Outcome of treatment of recurrent glioblastoma multiforme in elderly and/or frail patients.
2016
Optimal treatment of recurrent glioblastoma multiforme (rGBM) in elderly and/or frail patients remains virtually unexplored, the best supportive care (BSC) only is routinely administered due to the fatal prognosis. We evaluated the impact of different treatment methods on post-progression survival (PPS) and overall survival (OS) of such patients. Data from 98 elderly and/or frail rGBM patients, treated initially with 1-week or 3-week radiotherapy (RT) within the phase III IAEA study (2010–2013), were analyzed. KPS at relapse and salvage treatment methods were recorded. Kaplan–Meier method was used to estimate PPS and OS for different treatment modalities. Eighty-four patients experienced recurrence: 47 (56 %) received BSC, 21 (25 %)—chemotherapy (CHT), 8 (9.5 %)—surgery, 3 (3.5 %)—RT, for 5 (6 %) the data was unavailable.
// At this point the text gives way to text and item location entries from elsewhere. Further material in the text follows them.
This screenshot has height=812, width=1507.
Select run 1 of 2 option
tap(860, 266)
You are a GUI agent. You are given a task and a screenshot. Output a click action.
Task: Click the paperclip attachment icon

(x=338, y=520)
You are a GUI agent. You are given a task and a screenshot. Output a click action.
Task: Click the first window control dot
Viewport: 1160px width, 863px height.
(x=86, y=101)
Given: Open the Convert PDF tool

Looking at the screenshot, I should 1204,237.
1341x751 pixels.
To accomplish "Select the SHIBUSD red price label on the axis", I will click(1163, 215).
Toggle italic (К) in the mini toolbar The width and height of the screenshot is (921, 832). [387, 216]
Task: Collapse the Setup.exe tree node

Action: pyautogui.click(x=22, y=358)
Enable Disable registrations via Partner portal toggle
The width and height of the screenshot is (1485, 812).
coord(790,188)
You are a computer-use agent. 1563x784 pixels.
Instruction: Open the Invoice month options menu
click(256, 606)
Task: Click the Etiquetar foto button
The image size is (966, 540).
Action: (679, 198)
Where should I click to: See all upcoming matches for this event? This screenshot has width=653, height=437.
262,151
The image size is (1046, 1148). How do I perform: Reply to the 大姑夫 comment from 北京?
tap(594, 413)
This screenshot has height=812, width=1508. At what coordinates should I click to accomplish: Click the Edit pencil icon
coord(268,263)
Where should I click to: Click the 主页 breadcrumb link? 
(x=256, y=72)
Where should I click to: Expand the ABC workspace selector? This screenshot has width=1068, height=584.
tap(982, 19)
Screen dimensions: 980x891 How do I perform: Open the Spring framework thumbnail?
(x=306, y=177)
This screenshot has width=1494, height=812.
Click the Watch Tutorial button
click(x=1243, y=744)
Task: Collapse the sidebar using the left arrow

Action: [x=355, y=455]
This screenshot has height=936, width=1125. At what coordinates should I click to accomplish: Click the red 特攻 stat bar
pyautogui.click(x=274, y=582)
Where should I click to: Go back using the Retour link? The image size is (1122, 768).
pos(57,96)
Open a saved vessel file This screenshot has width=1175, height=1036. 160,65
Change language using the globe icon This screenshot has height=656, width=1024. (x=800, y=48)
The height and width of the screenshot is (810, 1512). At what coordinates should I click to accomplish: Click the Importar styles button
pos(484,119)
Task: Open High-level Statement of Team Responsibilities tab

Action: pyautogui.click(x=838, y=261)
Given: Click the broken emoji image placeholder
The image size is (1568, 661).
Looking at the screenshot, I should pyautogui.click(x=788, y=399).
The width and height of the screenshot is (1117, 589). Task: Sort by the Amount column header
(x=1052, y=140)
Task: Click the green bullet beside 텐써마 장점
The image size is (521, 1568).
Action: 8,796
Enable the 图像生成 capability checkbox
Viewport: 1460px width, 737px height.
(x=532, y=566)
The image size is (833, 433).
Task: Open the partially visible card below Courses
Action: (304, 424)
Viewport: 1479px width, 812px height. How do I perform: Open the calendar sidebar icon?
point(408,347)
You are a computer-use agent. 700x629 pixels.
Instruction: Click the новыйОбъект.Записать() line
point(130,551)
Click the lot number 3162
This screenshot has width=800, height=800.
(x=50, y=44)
Median OS from randomization for all 84 patients was 35 weeks: 55 versus 30 weeks for any treatment versus BSC, p < 0.0001. Median PPS was 15 weeks: 23 weeks with any treatment versus 9 weeks with BSC, p < 0.0001. For local treatment (surgery and/or RT) median PPS was 51 versus 21 weeks for CHT, p = 0.36. In patients with poor KPS (≤60) at relapse median PPS was 9 weeks with BSC versus 21 weeks with any treatment, p = 0.014. In poor KPS patients median PPS for local treatment was 14 weeks versus 21 weeks with CHT, p = 0.88. An active therapeutic approach may be beneficial for selected elderly and/or frail rGBM patients. Poor KPS patients may also benefit from active treatment, but there is no benefit of local treatment over CHT.